Output only the lines below that start at the line containing "Ramo de Tulipanes Naranja, Mini" and end at the line containing "Arreglo floral de 12", with both ends kept.

BEGIN Records for this exercise

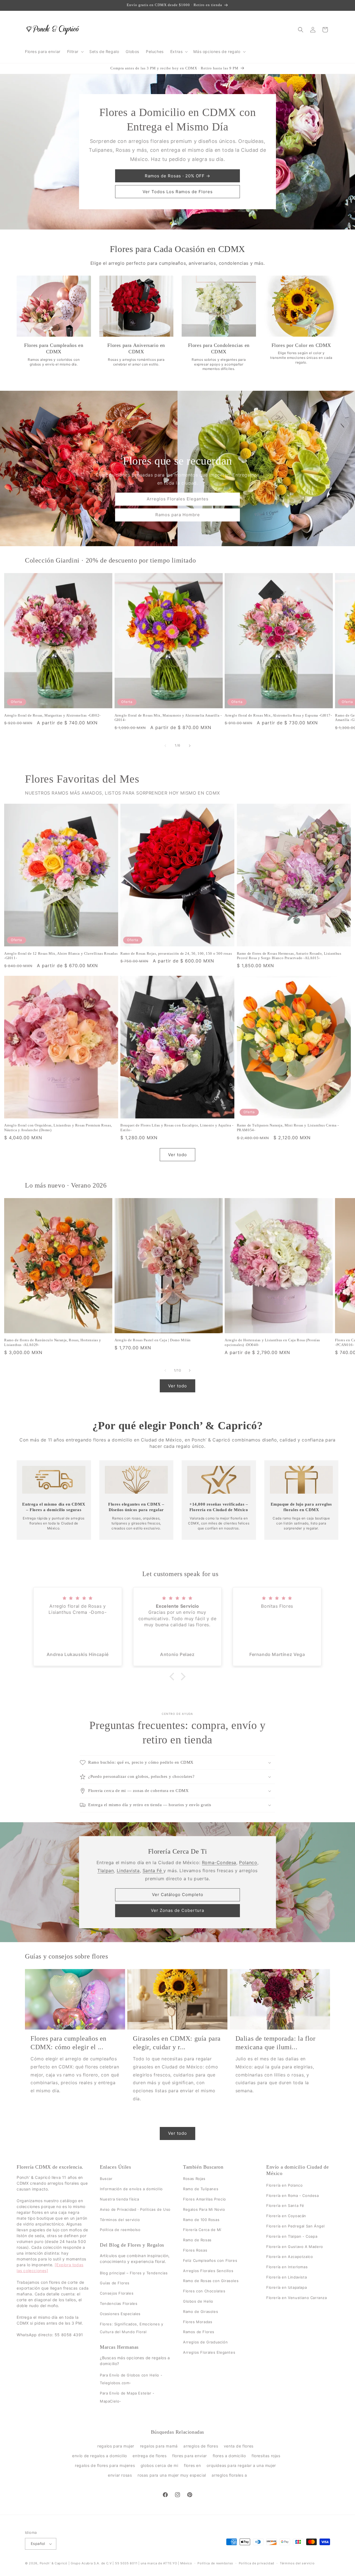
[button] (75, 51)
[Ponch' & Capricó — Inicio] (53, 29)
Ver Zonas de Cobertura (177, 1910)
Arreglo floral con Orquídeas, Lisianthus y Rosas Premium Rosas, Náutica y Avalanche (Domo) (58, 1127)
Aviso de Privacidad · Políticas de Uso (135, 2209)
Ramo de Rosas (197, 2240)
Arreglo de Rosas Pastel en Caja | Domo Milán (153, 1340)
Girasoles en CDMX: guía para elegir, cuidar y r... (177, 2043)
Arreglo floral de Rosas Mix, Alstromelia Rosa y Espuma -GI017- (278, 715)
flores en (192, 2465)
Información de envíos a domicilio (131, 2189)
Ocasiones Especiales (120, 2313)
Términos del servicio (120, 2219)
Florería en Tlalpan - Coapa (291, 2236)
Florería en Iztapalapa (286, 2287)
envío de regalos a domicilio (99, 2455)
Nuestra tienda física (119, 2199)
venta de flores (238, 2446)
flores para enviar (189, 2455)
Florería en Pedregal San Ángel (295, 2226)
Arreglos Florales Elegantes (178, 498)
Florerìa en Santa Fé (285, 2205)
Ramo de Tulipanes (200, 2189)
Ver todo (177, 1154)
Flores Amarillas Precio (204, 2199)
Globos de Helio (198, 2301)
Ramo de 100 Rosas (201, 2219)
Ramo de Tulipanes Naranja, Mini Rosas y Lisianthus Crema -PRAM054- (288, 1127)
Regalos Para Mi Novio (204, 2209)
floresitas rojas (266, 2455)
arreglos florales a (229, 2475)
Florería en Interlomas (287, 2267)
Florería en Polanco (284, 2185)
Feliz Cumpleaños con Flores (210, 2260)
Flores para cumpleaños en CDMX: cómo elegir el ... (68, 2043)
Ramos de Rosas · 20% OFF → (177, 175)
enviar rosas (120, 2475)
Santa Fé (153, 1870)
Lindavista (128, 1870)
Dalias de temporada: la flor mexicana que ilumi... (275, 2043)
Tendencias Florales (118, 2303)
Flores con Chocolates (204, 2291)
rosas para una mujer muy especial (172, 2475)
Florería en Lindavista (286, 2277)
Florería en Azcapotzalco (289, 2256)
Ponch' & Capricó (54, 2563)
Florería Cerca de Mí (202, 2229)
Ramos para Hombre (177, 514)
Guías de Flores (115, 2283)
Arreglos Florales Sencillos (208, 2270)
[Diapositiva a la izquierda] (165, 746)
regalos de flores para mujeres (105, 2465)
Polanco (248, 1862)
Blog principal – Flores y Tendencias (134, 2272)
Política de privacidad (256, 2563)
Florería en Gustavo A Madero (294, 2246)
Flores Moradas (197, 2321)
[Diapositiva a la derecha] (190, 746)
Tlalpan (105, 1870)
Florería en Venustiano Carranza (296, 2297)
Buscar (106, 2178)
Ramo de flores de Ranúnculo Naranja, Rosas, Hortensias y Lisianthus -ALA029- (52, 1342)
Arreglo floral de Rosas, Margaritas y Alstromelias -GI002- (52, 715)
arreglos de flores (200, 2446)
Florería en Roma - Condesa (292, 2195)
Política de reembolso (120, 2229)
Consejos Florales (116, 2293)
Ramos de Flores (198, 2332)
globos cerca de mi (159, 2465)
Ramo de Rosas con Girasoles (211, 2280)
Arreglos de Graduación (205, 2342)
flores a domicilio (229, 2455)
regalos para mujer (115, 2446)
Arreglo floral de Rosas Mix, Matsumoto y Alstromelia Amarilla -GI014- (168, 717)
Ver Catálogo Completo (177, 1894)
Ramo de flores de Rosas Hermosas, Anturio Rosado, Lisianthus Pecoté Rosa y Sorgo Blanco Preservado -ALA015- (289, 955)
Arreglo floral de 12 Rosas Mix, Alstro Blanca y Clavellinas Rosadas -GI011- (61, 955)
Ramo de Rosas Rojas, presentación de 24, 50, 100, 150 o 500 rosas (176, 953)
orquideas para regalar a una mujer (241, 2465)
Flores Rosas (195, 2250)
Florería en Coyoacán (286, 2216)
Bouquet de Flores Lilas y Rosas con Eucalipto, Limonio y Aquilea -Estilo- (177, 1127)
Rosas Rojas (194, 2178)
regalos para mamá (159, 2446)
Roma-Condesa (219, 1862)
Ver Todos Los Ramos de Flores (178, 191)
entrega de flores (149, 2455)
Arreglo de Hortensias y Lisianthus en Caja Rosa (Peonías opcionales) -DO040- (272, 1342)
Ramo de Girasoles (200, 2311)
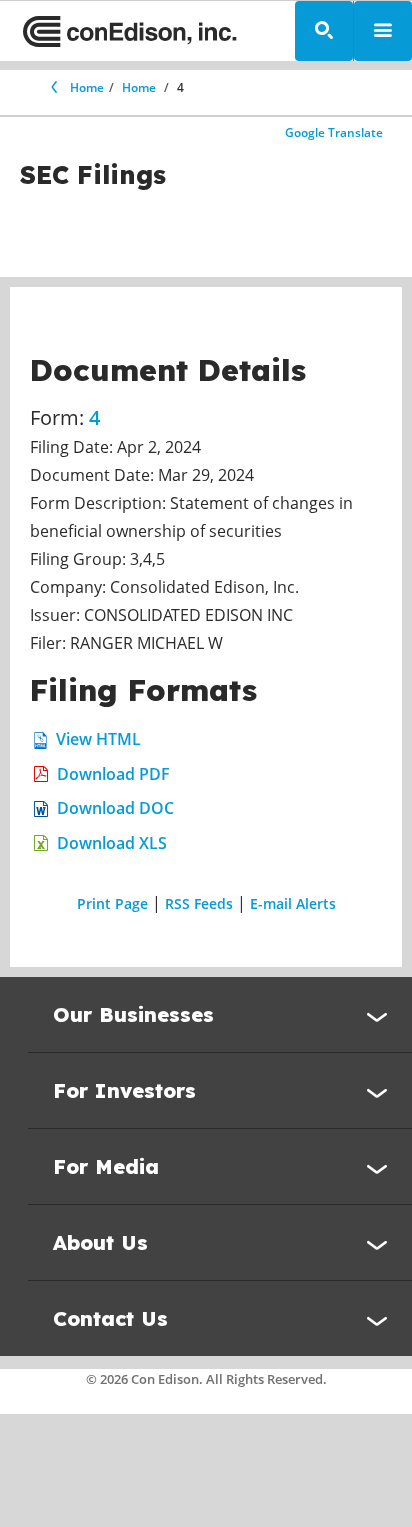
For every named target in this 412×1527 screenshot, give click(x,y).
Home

END Records for this exercise
BEGIN Records for this exercise

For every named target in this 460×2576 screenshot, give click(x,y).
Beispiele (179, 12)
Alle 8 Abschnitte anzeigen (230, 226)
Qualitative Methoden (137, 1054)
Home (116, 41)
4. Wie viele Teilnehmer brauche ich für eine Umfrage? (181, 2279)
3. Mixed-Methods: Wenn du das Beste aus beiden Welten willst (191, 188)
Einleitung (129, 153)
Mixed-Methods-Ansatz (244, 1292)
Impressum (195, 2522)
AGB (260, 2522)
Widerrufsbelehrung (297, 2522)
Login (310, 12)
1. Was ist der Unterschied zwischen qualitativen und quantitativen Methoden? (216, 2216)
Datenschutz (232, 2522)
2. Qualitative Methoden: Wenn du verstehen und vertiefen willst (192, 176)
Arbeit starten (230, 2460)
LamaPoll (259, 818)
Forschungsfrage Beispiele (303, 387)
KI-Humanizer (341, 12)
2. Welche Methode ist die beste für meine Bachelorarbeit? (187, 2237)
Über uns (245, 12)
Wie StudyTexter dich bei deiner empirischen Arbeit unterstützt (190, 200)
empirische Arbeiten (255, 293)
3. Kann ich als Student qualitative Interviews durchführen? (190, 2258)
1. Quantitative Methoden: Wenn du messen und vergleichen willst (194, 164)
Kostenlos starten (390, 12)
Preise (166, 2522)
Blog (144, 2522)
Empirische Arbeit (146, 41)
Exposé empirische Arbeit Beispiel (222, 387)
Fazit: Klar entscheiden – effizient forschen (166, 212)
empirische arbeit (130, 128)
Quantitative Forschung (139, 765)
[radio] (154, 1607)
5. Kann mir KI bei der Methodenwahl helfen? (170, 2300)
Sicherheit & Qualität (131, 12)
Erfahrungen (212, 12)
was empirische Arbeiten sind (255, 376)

END Records for this exercise
BEGIN Records for this exercise

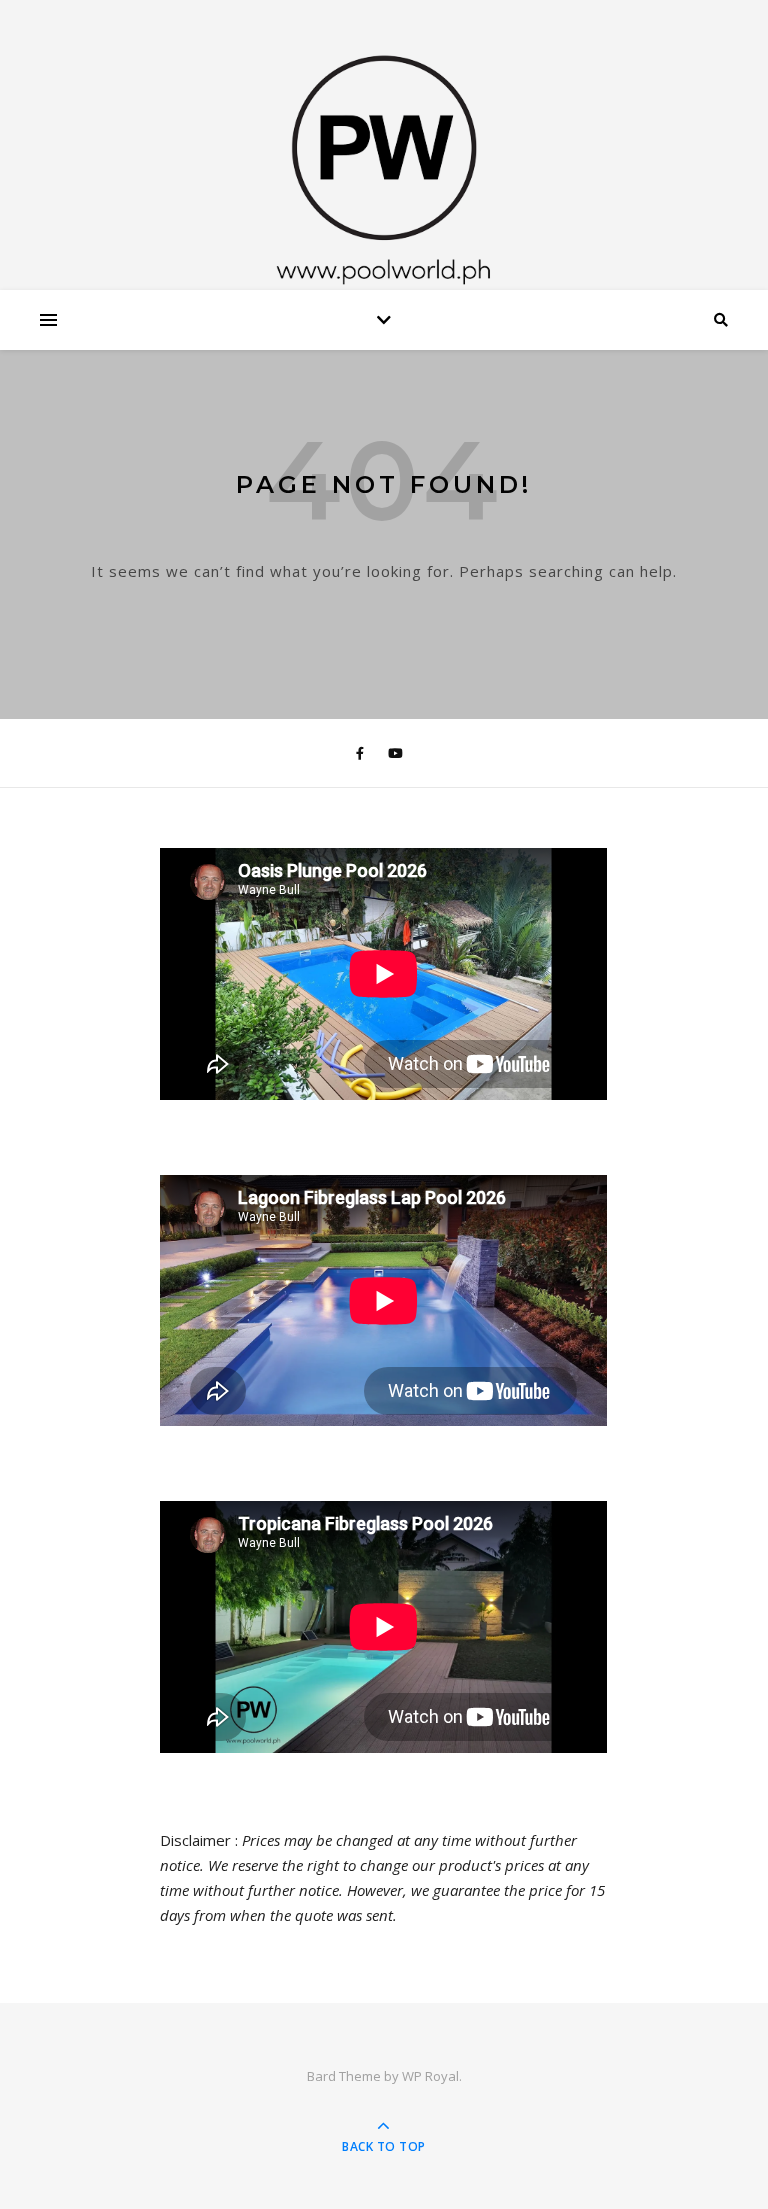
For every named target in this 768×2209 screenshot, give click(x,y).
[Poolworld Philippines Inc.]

END Records for this exercise

* [Response to the exercise]:
Ramo de Tulipanes Naranja, Mini Rosas y Lisianthus Crema -PRAM054- (288, 1127)
Regalos Para Mi Novio (204, 2209)
floresitas rojas (266, 2455)
arreglos florales a (229, 2475)
Florería en Interlomas (287, 2267)
Florería en Polanco (284, 2185)
Feliz Cumpleaños con Flores (210, 2260)
Flores para cumpleaños en CDMX: cómo elegir el ... (68, 2043)
Ramos de Rosas · 20% OFF → (177, 175)
enviar rosas (120, 2475)
Santa Fé (153, 1870)
Lindavista (128, 1870)
Dalias de temporada: la flor mexicana que ilumi... (275, 2043)
Tendencias Florales (118, 2303)
Flores con Chocolates (204, 2291)
rosas para una mujer muy especial (172, 2475)
Florería en Lindavista (286, 2277)
Florería en Azcapotzalco (289, 2256)
Ponch' & Capricó (54, 2563)
Florería Cerca de Mí (202, 2229)
Ramos para Hombre (177, 514)
Guías de Flores (115, 2283)
Arreglos Florales Sencillos (208, 2270)
[Diapositiva a la izquierda] (165, 746)
regalos de flores para mujeres (105, 2465)
Polanco (248, 1862)
Blog principal – Flores y Tendencias (134, 2272)
Política de privacidad (256, 2563)
Florería en Gustavo A Madero (294, 2246)
Flores Moradas (197, 2321)
[Diapositiva a la derecha] (190, 746)
Tlalpan (105, 1870)
Florería en Venustiano Carranza (296, 2297)
Buscar (106, 2178)
Ramo de flores de Ranúnculo Naranja, Rosas, Hortensias y Lisianthus -ALA029- (52, 1342)
Arreglo floral de Rosas, Margaritas y Alstromelias -GI002- (52, 715)
arreglos de flores (200, 2446)
Florería en Roma - Condesa (292, 2195)
Política de reembolso (120, 2229)
Consejos Florales (116, 2293)
Ramos de Flores (198, 2332)
globos cerca de mi (159, 2465)
Ramo de Rosas con Girasoles (211, 2280)
Arreglos de Graduación (205, 2342)
flores a domicilio (229, 2455)
regalos para mujer (115, 2446)
Arreglo floral de Rosas Mix, Matsumoto y Alstromelia Amarilla -GI014- (168, 717)
Ver Catálogo Completo (177, 1894)
Ramo de flores de Rosas Hermosas, Anturio Rosado, Lisianthus Pecoté Rosa y Sorgo Blanco Preservado -ALA015- (289, 955)
Arreglo floral de 12 Rosas Mix, Alstro Blanca y Clavellinas Rosadas -GI011- (61, 955)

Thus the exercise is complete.